**STATED PROBLEM 1**
In the passage on the Supreme Court's ICE detention ruling, what vote split decided the case?
**STATED PROBLEM 2**
Carry on the passage on the Supreme Court's ICE detention ruling from its final line.
── READING PASSAGE ──
Supreme Court upholds ICE detention without bail for serious criminals

By Stephen Dinan - The Washington Times - Tuesday, March 19, 2019
Illegal immigrants with serious criminal records can be held without bail while awaiting deportation even if ICE didn’t immediately pick them up when they were released from prison or jail, the Supreme Court ruled Tuesday.

The 5-4 decision marked another rejection for the 9th U.S. Circuit Court of Appeals, the liberal panel that covers the country’s West Coast, and that has tested a number of legal theories on immigration law.

In this case, the 9th Circuit had ruled that under the law, if U.S. Immigration and Customs Enforcement immediately arrested someone released from a federal, state or local prison, they could be held without bond in the immigration detention system. But if ICE didn’t immediately arrest them, the migrants must be given a chance to make bond.

The case turned on a phrase in the law that says the no-bail determination applies to someone picked up by ICE “when the alien is released” from prison or jail.

The lower court ruled “when” must mean the day of release.

https://www.washingtontimes.com/news/2019/mar/19/supreme-court-upholds-ice-detention-without-bail-s/

Interesting were the concurring opinions of Justice Clarence Thomas and Justice Neil M. Gorsuch, who said the lower courts shouldn’t have even gotten involved in the case because Congress has specifically precluded jurisdiction over these kinds of detention decisions. :D

This gets us back to the "political Question Doctrine" and the Congressional power to limit the appellate jurisdiction of the federal courts.
 
Crybabies at CNN focused only on the Dissent and didn't mention the majority opinion.
 
you know that it's been proven several times that ice agents have illegally detained very innocent people including american serviceman.
 
not there yet.

You know, I stand corrected. You actually do leave off capitalization in order to give this one some differentiation.

I hadn't really noticed as much as I had on mackiemack because there you take it to ridiculous lengths by going to the trouble of increasing the font size and replacing your and you're with ur. It isn't handwriting, you should concentrate on them not all having the same goal and methods.
 
you know that it's been proven several times that ice agents have illegally detained very innocent people including american serviceman.
───
── RAW DATA ──
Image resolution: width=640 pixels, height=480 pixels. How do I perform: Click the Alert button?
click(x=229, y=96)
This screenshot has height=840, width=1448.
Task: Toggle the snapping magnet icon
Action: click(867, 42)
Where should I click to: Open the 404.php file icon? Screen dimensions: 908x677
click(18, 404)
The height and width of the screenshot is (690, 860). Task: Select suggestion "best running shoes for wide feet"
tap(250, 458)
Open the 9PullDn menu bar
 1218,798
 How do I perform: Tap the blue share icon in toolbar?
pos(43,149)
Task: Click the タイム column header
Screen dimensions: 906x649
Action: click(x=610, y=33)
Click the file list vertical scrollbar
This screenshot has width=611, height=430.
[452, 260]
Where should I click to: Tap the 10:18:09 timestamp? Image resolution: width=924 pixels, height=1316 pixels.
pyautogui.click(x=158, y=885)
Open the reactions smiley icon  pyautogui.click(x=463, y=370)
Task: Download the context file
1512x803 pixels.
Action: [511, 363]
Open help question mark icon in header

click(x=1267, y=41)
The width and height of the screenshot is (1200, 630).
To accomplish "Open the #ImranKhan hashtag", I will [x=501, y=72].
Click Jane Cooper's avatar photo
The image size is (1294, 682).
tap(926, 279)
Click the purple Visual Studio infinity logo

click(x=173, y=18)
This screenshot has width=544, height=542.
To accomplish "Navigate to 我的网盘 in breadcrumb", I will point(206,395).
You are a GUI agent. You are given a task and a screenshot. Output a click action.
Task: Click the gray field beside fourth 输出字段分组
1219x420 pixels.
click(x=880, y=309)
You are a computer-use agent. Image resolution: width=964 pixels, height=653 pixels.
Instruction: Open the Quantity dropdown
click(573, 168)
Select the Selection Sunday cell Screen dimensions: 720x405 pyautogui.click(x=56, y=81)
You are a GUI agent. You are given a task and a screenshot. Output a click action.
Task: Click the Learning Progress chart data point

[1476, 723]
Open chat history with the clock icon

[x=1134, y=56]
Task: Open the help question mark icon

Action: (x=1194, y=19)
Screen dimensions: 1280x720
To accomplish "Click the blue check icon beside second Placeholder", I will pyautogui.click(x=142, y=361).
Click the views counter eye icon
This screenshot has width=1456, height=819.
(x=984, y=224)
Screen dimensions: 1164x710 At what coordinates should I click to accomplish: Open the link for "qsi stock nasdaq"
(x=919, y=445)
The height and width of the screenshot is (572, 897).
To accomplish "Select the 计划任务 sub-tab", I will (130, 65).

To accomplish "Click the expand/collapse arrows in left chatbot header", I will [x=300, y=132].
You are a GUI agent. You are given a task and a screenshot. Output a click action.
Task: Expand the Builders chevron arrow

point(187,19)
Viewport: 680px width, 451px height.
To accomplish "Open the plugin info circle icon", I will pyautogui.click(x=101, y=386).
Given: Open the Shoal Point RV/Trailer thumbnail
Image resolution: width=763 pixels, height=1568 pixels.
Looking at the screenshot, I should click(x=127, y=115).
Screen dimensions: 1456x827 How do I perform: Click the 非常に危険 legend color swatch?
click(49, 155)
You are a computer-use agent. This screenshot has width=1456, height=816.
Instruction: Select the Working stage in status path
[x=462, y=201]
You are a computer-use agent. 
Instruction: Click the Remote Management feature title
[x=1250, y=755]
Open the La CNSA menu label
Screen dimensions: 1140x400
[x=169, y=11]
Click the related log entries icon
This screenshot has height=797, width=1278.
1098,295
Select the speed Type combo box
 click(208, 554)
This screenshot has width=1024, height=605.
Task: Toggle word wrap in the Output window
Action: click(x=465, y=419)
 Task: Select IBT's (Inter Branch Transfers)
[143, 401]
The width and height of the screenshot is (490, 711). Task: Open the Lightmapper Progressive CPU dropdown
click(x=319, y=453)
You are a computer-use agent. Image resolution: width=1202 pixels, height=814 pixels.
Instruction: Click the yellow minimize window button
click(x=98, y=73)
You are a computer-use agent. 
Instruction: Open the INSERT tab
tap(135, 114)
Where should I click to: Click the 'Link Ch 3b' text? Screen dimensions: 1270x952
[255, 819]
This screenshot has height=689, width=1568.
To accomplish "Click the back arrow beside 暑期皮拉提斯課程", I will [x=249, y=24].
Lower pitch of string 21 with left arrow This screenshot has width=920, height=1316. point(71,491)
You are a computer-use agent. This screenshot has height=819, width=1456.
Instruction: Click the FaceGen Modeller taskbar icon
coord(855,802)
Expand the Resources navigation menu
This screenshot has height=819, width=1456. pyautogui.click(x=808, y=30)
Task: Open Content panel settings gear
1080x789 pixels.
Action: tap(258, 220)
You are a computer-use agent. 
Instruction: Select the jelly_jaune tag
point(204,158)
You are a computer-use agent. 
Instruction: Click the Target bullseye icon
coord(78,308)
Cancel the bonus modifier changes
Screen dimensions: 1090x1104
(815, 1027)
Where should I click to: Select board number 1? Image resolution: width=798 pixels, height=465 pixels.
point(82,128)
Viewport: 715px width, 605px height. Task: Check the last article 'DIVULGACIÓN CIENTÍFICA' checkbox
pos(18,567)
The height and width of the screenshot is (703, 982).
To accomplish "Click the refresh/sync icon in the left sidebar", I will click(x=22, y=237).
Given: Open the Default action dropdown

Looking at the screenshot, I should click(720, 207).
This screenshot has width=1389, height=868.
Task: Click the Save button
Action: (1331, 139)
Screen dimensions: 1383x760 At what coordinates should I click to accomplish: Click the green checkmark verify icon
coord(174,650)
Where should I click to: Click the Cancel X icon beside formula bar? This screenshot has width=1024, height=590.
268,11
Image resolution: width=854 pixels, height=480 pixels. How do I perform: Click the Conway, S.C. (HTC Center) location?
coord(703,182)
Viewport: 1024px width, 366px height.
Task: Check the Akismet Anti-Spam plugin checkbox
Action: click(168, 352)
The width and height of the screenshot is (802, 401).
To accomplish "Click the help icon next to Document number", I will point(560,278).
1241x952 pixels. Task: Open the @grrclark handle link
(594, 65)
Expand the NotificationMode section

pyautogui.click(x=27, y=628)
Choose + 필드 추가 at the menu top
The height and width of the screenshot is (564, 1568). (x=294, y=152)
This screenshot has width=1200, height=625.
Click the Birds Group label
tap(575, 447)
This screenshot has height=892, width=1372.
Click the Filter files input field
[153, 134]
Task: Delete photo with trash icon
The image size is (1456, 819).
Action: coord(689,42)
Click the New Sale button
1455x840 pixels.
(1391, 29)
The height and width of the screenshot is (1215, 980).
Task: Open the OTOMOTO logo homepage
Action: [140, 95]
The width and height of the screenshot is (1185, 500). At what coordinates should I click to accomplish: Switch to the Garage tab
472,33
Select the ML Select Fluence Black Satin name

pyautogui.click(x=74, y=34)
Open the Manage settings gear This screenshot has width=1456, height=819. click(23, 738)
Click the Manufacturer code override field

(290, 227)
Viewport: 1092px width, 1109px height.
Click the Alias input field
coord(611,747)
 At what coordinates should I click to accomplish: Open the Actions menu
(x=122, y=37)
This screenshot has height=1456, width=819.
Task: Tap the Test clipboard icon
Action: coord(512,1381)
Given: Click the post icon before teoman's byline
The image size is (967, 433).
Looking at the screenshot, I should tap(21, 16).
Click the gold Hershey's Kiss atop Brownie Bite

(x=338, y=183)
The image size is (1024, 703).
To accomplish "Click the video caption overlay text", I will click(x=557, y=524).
───
**RESULT 1**
5-4

**RESULT 2**
Is there a jurisdiction in the United States who hasn't arrested or prosecuted an innocent individual at one time or another? We are not perfect. This rulliing proves there are four people on the SCOTUS willing to make our system more imperfect by substituting their intent for the intent of Congress. From Justice Thomas with Gorsuch concurring:

At least three statutory provisions limit judicial review here, and I am skeptical whether the District Courts had Article III jurisdiction to certify the classes.

A

First, §1252(b)(9) bars judicial review of “all questions of law and fact, including interpretation and application of constitutional and statutory provisions, arising from any action taken or proceeding brought to remove an alien from the United States,” except for review of “a final order” or other circumstances not present here. These cases raise questions of law or fact arising from removal proceedings—“[d]etention is necessarily a part of [the] deportation procedure” that culminates in the removal of the alien, Carlson v. Landon, 342 U. S. 524, 538 (1952)—and they do not come to us on review of final orders of removal. Thus, for the reasons I set forth in Jennings, supra, at
___–___ (slip op., at 1–11), no court has jurisdiction over these class actions.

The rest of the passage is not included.